Can you arrange the items from the line containing "This screenshot has height=427, width=904." up to and including the line containing "Looking at the screenshot, I should click(958, 244)." as a numbered list, skipping any blank lines?

▶

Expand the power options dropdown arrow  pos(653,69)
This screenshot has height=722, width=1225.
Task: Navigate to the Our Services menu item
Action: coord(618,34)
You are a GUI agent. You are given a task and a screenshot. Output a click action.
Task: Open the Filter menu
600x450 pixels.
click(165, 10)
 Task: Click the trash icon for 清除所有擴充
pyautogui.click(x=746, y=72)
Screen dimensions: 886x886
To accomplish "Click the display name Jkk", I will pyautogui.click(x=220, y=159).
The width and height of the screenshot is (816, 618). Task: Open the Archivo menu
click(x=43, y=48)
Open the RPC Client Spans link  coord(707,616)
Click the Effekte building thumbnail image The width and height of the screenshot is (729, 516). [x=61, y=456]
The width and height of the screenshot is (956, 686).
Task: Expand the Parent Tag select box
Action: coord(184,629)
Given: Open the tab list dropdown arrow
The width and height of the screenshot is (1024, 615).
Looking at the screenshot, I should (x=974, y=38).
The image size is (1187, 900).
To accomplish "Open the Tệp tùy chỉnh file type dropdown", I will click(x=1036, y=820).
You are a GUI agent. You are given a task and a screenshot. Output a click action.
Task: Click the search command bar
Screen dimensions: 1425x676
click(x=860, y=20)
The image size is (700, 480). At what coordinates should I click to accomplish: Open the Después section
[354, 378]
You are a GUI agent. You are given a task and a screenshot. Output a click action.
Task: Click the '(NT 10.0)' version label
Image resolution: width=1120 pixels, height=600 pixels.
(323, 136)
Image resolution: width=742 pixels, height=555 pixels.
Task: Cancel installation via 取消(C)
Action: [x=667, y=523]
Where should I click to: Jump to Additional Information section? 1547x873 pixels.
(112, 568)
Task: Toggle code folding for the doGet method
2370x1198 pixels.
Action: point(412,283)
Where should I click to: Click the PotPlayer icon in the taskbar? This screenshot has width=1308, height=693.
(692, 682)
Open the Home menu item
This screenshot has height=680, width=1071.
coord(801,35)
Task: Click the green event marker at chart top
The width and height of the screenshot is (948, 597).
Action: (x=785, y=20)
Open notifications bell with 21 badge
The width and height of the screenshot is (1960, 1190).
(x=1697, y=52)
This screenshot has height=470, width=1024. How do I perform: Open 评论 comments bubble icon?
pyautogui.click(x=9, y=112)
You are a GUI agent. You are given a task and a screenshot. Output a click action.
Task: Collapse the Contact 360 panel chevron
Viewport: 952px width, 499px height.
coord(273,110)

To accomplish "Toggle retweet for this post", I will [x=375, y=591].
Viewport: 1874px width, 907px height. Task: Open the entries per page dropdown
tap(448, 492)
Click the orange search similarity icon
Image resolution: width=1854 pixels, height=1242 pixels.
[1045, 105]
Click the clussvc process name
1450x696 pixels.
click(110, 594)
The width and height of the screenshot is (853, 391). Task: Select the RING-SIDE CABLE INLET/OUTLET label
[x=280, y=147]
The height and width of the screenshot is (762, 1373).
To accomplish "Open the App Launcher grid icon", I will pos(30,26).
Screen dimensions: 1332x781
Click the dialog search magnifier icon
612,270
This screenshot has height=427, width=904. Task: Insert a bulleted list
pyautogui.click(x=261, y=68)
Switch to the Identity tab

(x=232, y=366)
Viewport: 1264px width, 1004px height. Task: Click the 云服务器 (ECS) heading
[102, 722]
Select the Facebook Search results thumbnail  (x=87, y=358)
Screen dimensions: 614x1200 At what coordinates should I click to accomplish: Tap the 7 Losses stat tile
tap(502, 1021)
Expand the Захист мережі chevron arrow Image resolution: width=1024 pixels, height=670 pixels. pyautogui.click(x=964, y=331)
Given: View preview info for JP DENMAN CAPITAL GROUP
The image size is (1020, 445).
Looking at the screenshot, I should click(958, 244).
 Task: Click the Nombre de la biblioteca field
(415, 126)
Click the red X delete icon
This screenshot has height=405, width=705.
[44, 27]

◀

• Full answer:
1. This screenshot has height=427, width=904. Task: Insert a bulleted list
2. pyautogui.click(x=261, y=68)
3. Switch to the Identity tab
4. (x=232, y=366)
5. Viewport: 1264px width, 1004px height. Task: Click the 云服务器 (ECS) heading
6. [102, 722]
7. Select the Facebook Search results thumbnail  (x=87, y=358)
8. Screen dimensions: 614x1200 At what coordinates should I click to accomplish: Tap the 7 Losses stat tile
9. tap(502, 1021)
10. Expand the Захист мережі chevron arrow Image resolution: width=1024 pixels, height=670 pixels. pyautogui.click(x=964, y=331)
11. Given: View preview info for JP DENMAN CAPITAL GROUP
12. The image size is (1020, 445).
13. Looking at the screenshot, I should click(958, 244).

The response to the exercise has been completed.